* _YOUR TASK_: This exercise calls for every line of the data below with the string "button" in it.

* _THE INPUT_:
========

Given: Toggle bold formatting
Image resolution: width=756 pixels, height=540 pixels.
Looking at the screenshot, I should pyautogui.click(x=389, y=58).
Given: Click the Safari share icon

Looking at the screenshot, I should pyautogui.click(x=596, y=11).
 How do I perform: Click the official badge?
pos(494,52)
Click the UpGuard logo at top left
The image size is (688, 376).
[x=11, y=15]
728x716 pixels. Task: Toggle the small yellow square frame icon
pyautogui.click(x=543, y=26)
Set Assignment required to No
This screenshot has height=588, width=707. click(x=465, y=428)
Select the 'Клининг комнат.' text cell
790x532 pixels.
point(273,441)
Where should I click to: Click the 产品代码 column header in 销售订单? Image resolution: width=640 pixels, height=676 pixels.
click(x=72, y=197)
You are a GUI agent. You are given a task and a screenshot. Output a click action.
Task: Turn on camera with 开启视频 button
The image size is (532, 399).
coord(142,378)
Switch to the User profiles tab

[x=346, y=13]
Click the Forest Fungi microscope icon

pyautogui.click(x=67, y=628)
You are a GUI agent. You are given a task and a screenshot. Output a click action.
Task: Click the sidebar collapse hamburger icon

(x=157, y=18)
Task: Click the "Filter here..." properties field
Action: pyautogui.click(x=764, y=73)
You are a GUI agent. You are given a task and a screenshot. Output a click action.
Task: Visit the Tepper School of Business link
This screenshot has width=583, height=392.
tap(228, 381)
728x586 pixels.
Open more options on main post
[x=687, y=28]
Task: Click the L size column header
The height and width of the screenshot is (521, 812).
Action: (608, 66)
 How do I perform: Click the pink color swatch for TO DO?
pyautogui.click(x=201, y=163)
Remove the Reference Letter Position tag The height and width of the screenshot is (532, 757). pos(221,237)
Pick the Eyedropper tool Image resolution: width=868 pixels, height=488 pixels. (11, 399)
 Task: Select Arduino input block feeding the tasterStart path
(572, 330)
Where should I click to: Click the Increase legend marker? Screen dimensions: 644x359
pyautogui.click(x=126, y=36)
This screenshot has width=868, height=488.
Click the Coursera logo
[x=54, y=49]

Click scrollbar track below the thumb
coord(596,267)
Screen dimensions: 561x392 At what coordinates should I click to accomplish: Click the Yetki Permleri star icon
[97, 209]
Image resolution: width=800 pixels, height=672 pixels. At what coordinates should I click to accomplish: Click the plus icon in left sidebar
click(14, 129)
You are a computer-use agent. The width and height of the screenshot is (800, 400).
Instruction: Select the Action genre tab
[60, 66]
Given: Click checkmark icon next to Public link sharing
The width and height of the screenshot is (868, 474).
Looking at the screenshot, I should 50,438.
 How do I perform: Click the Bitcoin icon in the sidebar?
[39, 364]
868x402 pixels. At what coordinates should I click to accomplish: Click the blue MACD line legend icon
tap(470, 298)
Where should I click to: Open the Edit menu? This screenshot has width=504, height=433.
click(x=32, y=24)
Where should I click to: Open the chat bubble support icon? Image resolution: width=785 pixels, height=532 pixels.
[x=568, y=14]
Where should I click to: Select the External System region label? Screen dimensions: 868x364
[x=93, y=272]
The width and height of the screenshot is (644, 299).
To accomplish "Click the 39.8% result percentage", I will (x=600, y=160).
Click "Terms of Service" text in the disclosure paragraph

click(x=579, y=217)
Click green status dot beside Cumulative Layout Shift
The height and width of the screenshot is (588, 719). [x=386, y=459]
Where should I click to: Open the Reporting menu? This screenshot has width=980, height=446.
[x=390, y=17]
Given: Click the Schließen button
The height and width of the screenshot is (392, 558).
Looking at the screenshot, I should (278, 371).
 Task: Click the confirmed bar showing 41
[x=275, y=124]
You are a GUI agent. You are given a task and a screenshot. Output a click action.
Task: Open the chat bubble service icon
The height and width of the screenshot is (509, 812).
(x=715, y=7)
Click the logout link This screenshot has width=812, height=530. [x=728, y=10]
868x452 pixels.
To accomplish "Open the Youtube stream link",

========

* _REPLY_:
Task: Turn on camera with 开启视频 button
Given: Click the Schließen button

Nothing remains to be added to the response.